A living trust may be revocable (subject to change and terminated by the settler) or irrevocable. Either type of trust may be designed to accomplish the purposes of property management, assistance to the settler in the event of physical or mental incapacity, and disposition of property after the death of the settler of the trust.

Trusts are not only for the wealthy! Many young parents with limited assets choose to create trusts either during life or in their wills for the benefit of their children in case both parents die before all their children have reached an age deemed by them to indicate sufficient maturity to handle property. This permits the trust estate to be held as a single undivided fund to be used for the support and education of minor children according to their respective needs, with eventual division of the trust among the children when the youngest has reached a specified age. This type of arrangement has an obvious advantage over an inflexible division of property among children of different ages without regard to their level of maturity or individual needs at the time of such distribution.

Power-of-Attorney
An important part of lifetime planning is the Power of Attorney. Valid in all state, these documents give one or more persons the power to act on your behalf. The power may be limited to a particular activity (e.g. closing the sale of your home) or general in its application, empowering one or more persons to act on your behalf in a variety of situations. A Power of Attorney may be revoked, but most states require written notice of revocation to the person named to act for you.

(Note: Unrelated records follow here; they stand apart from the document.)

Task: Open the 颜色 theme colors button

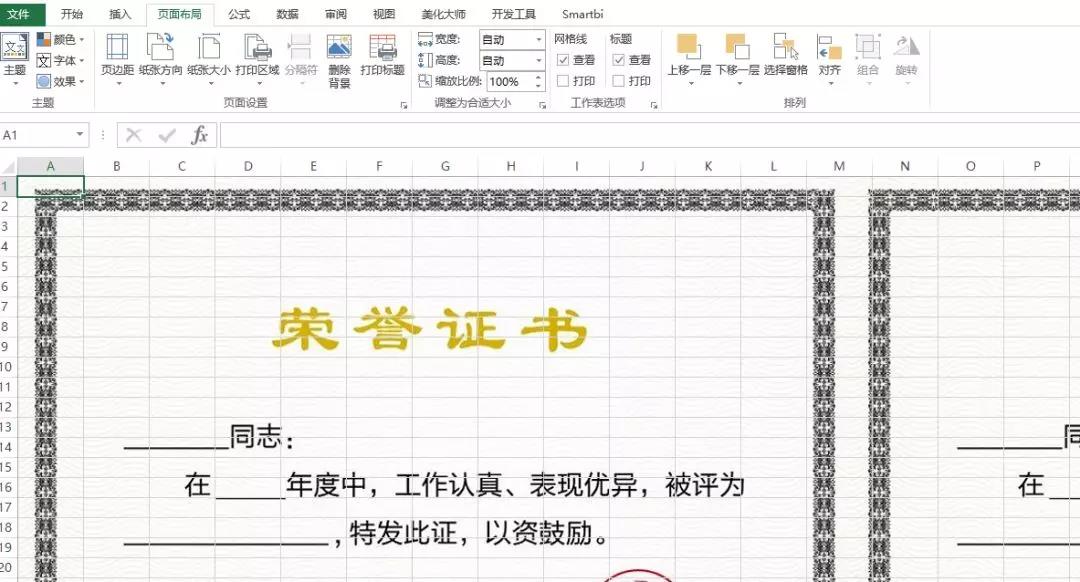Action: coord(60,39)
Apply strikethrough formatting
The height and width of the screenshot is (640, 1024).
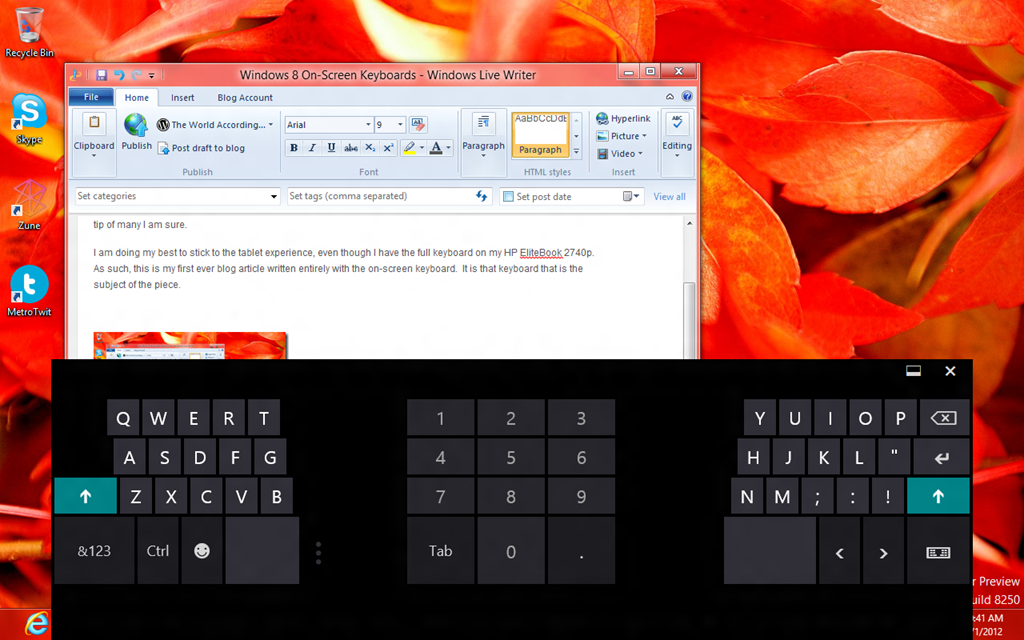point(351,148)
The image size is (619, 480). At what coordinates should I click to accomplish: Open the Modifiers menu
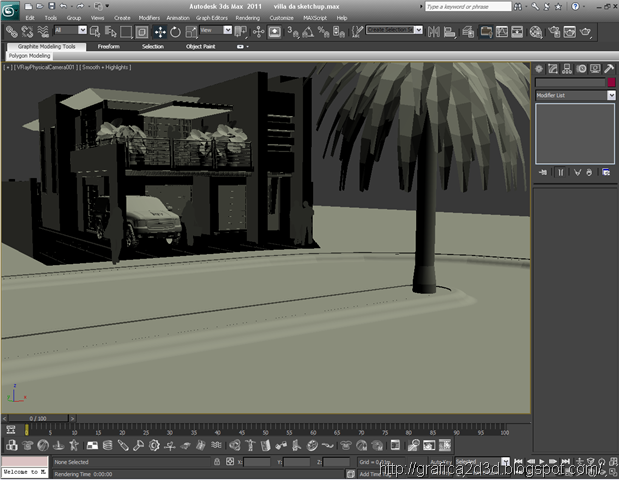[x=149, y=18]
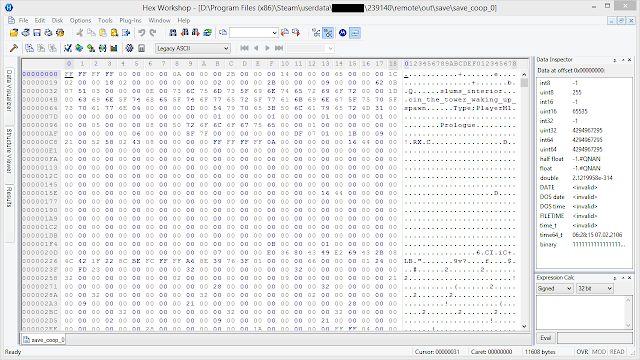640x360 pixels.
Task: Expand the Legacy ASCII character set dropdown
Action: pyautogui.click(x=193, y=49)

The person named in a Power of Attorney to act on your behalf is commonly referred to as your "agent" or "attorney-in-fact". With a valid Power of Attorney, your agent can take any action permitted in the document. Often your agent must present the actual document to invoke the power.

Why would anyone give such sweeping authority to another person? One answer is convenience. If you are buying or selling assets and do not wish to appear in person to close the transaction, you may take advantage of a Power of Attorney. Another reason is to be prepared for a disability or incapacity (e.g. due to travel, accident or illness).

If you do not have a Power of Attorney and become unable to manage your personal or business affairs, it may become necessary for a court to appoint one or more people to act for you. People appointed in this manner are referred to as guardians, conservators, or committees. If a court proceeding is required, then you may not have the ability to choose the person who will act for you. With a Power of Attorney, you choose who will act and define their authority and its limits, if any.

How Should the Agent Sign?
Assume Santa Claus appoints his wife, Mrs. Claus as his agent in a written Power of Attorney. Mrs. Claus, as agent, must sign as follows: Santa Claus, by Mrs. Claus under POA or Mrs. Claus, attorney-in-fact for Santa Claus.

The Advanced Medical Directive or Living Will
An Advanced Medical Directive or Living Will is a legal document that states you have thought about the possibility of being permanently incapacitated with no chance of recovery, and states that you choose NOT to be kept alive artificially. This document also describes the kind of care you would like to receive and names another person to act as your health care agent.